This only works for some strings at 7 characters and all the strings lower than 7, because integers can only hold up to 53 bits of precision (so up to 9.00719925e+15), and each letter in the integer would take 8 bits.

local function test(str)
	local num = hash(str)
	print(num, dehash(num))
end

test("someth") --> 1.2446459936458e+14 someth
test("somethi") --> 3.1738472837969e+16 somethh -- notice the corruption

If we were to only include the 26 lowercase letters (or SEP = 25; OFFSET = 97), then we could increase its storage to 11 characters.

storage calculation
local function getSize(sep)
    return 53 / math.log(sep + 1, 2)
end

It might be more useful if you can find the minimum of all the values and start your for loop there (you can include it in the loop of your getGreatestNumber function).

Algorithm analysis:

  • place all values in the hash table as value-count pairs, O(n)
  • find the greatest (and possibly least) number in the array, O(n)
  • loop from the least to the greatest using a numerical for loop.
    • this last step is entirely value-dependent, so its Big O would depend on the range of values the array has. If we say p, q is the min, max, then it would be around O(n + q - p)

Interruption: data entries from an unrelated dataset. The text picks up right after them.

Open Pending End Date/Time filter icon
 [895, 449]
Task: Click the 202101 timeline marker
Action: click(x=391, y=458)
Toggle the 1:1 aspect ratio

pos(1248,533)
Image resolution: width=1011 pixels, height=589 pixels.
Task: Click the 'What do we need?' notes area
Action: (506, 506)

I’m sure you’ve been testing with arrays that are generated like this:

local R = Random.new()

local array = {}
for i = 1, RANGE do
    array[i] = R:NextInteger(1, RANGE)
end

You should test for edge cases like:

  • having a small range with a large number of values, which should be more efficient and very close to O(n) (better than the best general sorting algorithms, O(n log n))
  • having a large range (like up to 9e15) with a small number of values, which would probably lead to somewhere around O(n + 9e15)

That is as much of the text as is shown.